INSTRUCCIONES: Retoma el artículo de opinión sobre el catolicismo y sigue escribiéndolo a partir de la pregunta con la que termina.

FRAGMENTO DEL TEXTO:
Sobre el catolicismo

GUSTAVO MARTÍN GARZO en El País24/07/2007

«Sólo la gente buena», escribió Mary McCarthy en Memorias de una joven católica, «puede permitirse el lujo de ser religiosa. Para la demás gente es una tentación demasiado fuerte, una tentación a los pecados mortales del orgullo, la ira y la pereza». No hay más que ver la actitud de una buena parte de los católicos de nuestro país para concederle la razón a la gran escritora norteamericana. Claman ruidosamente contra esa aspiración irrenunciable en un Estado moderno de separar religión y sociedad civil, forman rebaños airados que toman ruidosamente las calles, se empeñan en decirnos cómo debemos vivir y educar a nuestros hijos. Es el problema de los que tienen una fe, que tienden a expresarse con la violencia e impunidad de los que se creen portadores de la verdad. Al escucharlos, no puedo dejar de imaginarme lo distinto que habría podido ser este país si hubiera optado por el ateísmo y el agnosticismo. Un país de plácidos y comprensivos ateos, ¿puede haber un sueño mejor para la convivencia?

DATOS PROPORCIONADOS:
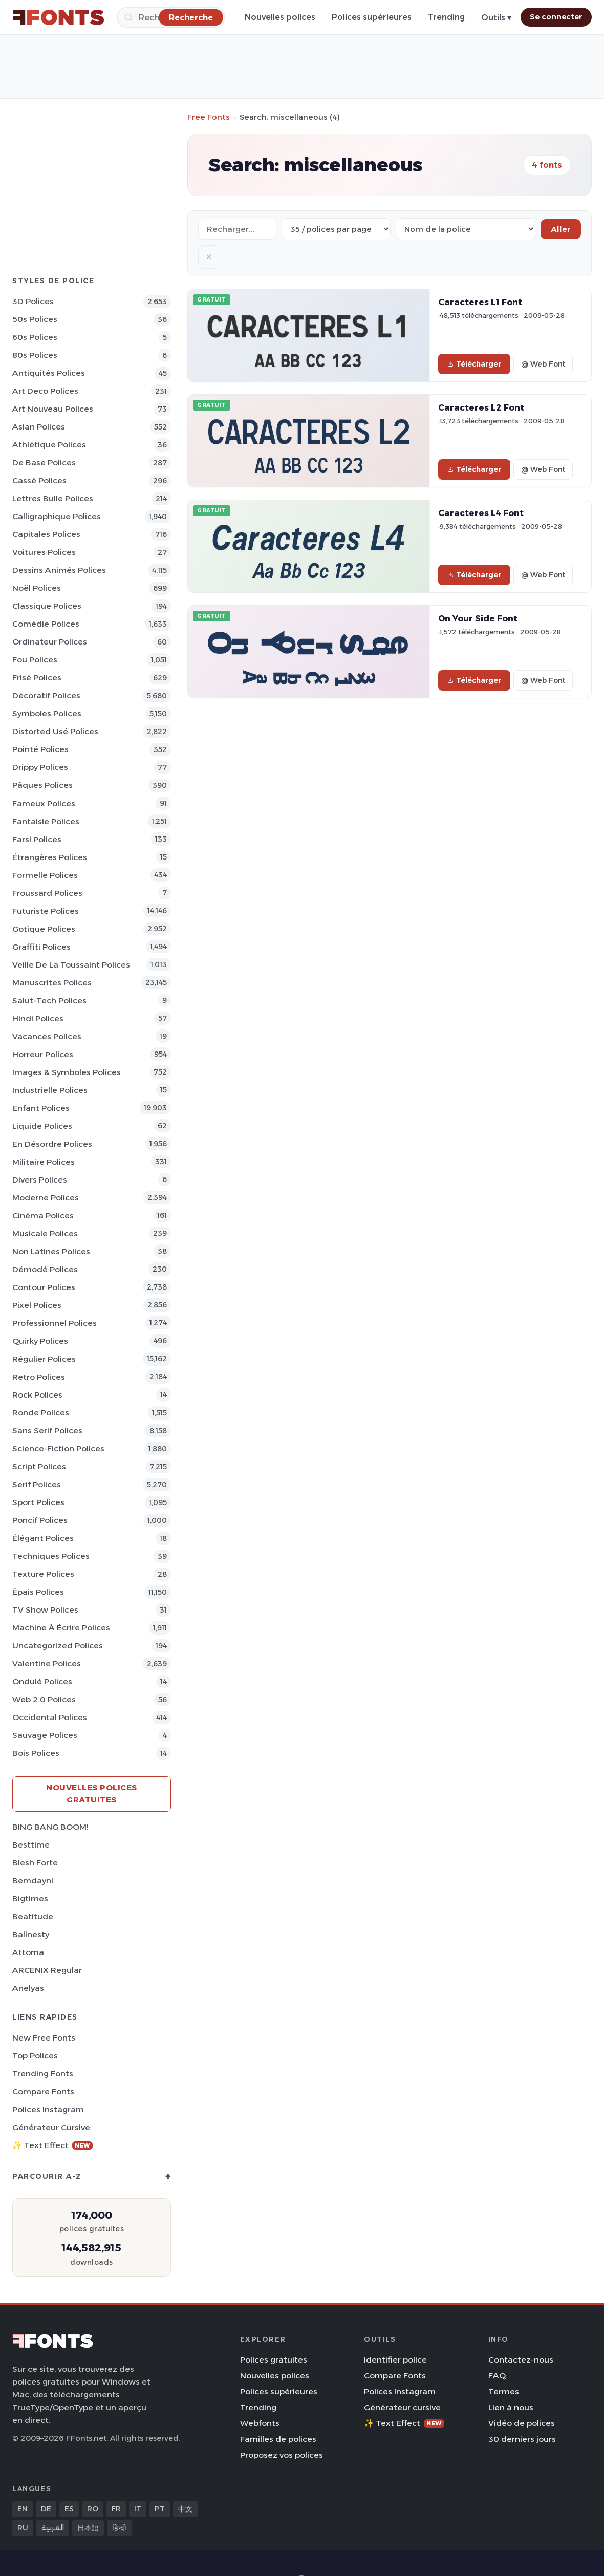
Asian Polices (38, 427)
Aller (561, 229)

RESPUESTA:
Y es que pocas cosas han tenido una influencia más nefasta sobre nuestra historia que este catolicismo militante. Muchas veces me he preguntado qué podía haber en el pensamiento de aquellos religiosos a cuyos colegios todos los de mi generación acudimos durante años. Recuerdo la perversidad de sus sermones, el silencio amenazante de sus iglesias y nuestra angustia al escucharles. Unos adultos aterrorizando a unos niños, ¿nos hemos parado lo suficiente a considerar todo esto? El país en que vivíamos no era distinto a esos colegios oscuros. ¿Acaso los obispos actuales lo han olvidado? No, no lo han podido olvidar, y la pregunta es por qué entonces no se han vuelto más prudentes. ¿Tal vez porque en el fondo de sí mismos siguen añorando esos tiempos y el poder que tenían en ellos? Pero nosotros no podemos añorar tiempos así y por nada del mundo quisiéramos regresar a ellos.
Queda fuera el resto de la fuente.